Reputation: 319
I am trying to show a tab bar badge for my notifications tab. If a user has a notification, after writing the notification in the backend, I set a field for the user "hasNotifications" as true. Once I click on the notifications tab, I set "hasNotifications" to false.

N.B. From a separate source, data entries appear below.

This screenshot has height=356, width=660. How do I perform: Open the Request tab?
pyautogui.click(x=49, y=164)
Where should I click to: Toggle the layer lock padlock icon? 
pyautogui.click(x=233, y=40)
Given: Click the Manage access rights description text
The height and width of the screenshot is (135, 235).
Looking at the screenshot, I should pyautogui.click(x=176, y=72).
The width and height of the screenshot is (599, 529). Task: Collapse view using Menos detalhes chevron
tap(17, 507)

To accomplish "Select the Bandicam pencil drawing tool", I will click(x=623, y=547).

Here is my implementation:
function renderBadge() {
Firebase.firestore()
.collection('users')
.doc(Firebase.auth().currentUser.uid)
.onSnapshot(function(doc) {
if (doc.data().hasNotifications) {
console.log("true")
return true
}
else {
console.log("null")
return null
}
})
}
//Bottom Tabs
function Tabs() {
return (
<Tab.Navigator
initialRouteName="Home"
tabBarOptions={{
activeTintColor:"#FFFFFF",
inactiveTintColor:"#696969",
style: {
backgroundColor: '#000000',
borderTopColor: "transparent"
},
}}>
<Tab.Screen
name="Notificaton"
component={Notification}
options={{
tabBarLabel: ' ',
tabBarIcon: ({ color, size }) => (
<Ionicons name="md-notifications" size={size} color={color} />
),
tabBarBadge: renderBadge() <----- Render red dot if true, no red dot if null
}}
/>
</Tab.Navigator>
);
}
The console logging shows me the listener is working, and returns true/null based on whether the user has notifications. But the tab bar badge does NOT show up. How can I fix this?
EDIT: Looks like when I set tabBarBadge: renderBadge()

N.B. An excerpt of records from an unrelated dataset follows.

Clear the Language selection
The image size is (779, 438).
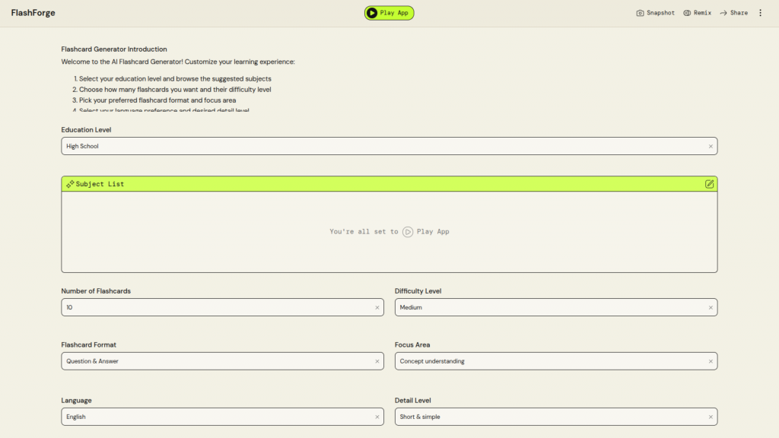377,417
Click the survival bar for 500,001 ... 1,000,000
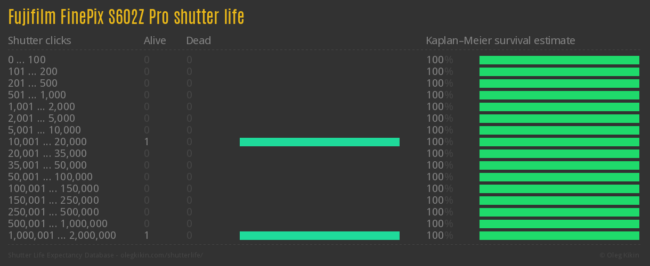The width and height of the screenshot is (650, 266). point(559,224)
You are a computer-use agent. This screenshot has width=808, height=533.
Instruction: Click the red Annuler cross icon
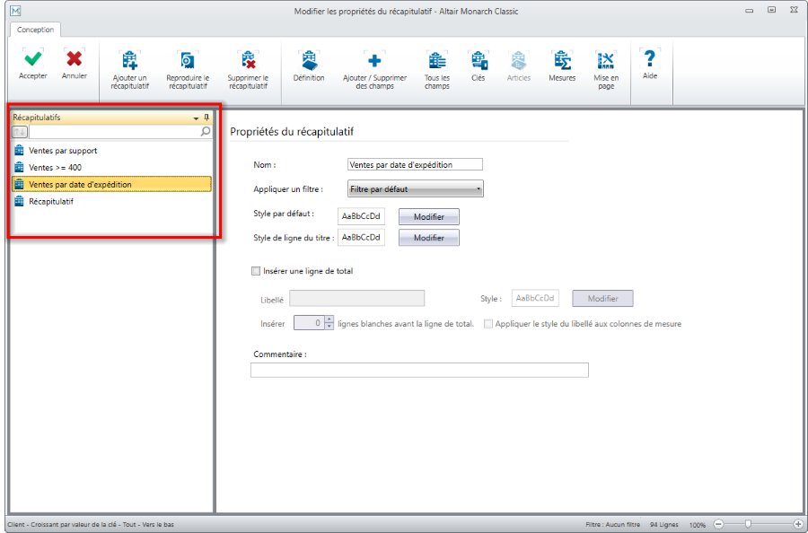(x=75, y=59)
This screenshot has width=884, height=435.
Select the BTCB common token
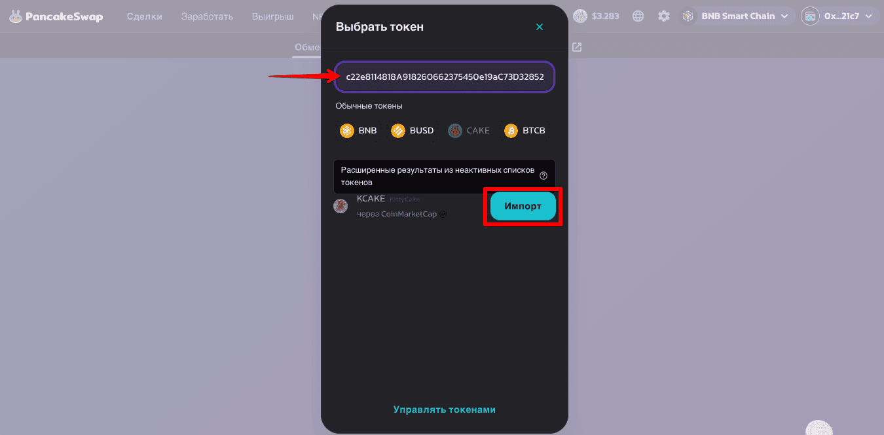click(525, 131)
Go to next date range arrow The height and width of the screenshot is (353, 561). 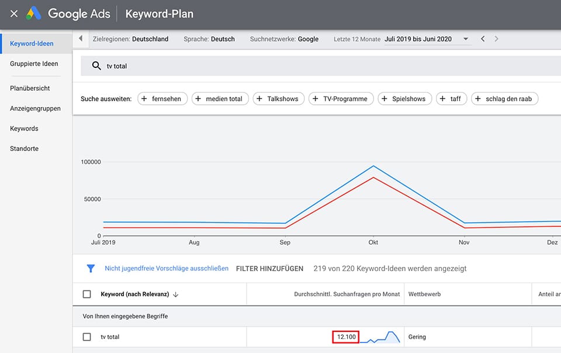coord(497,39)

, the badge never shows up. When I set tabBarBadge: renderBadge
, the badge always shows up. The listener is working fine, but this is not.

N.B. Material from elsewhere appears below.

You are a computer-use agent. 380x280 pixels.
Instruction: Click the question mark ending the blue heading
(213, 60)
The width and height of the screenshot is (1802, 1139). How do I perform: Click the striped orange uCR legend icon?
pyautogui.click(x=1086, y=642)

EDIT 2: I changed the function to const renderBadge = () => {
, and it still doesn't work.
Upvotes: 2
Views: 2634
Reputation: 3292
I know react (for browsers) better than react-native, but if the paradigm is the same, you should change the following aspects:
useState
to hold the boolean value; change the value provided by its setter function
useEffect
, perhaps with Firebase.auth().currentUser.uid
as a dependency.
Firebase...onSnapshot(...)
from within the useEffect
callback in order to properly destroy the firebase-subscription if the component is not needed anymore - see https://firebase.google.com/docs/reference/node/firebase.firestore.CollectionReference#returns-=-voidThe result could be similar to this:
function useNotificationsBadge() {
const [hasNotifications, setHasNotifications] = useState(null);
const userId = Firebase.auth().currentUser.uid;
useEffect(
() => Firebase.firestore()
.collection('users')
.doc(userId)
.onSnapshot(function(doc) {
const newHasNotifications = doc.data().hasNotifications ? true : null;
setHasNotifications(newHasNotifications);
}),
[userId]
);
return hasNotifications;
}
In your component you can then write;
...
const hasNotifications = useNotificationsBadge();
...
tabBarBadge: hasNotifications
My personal recommendation would be to replace null
by false
in this snippet to make the API more clear.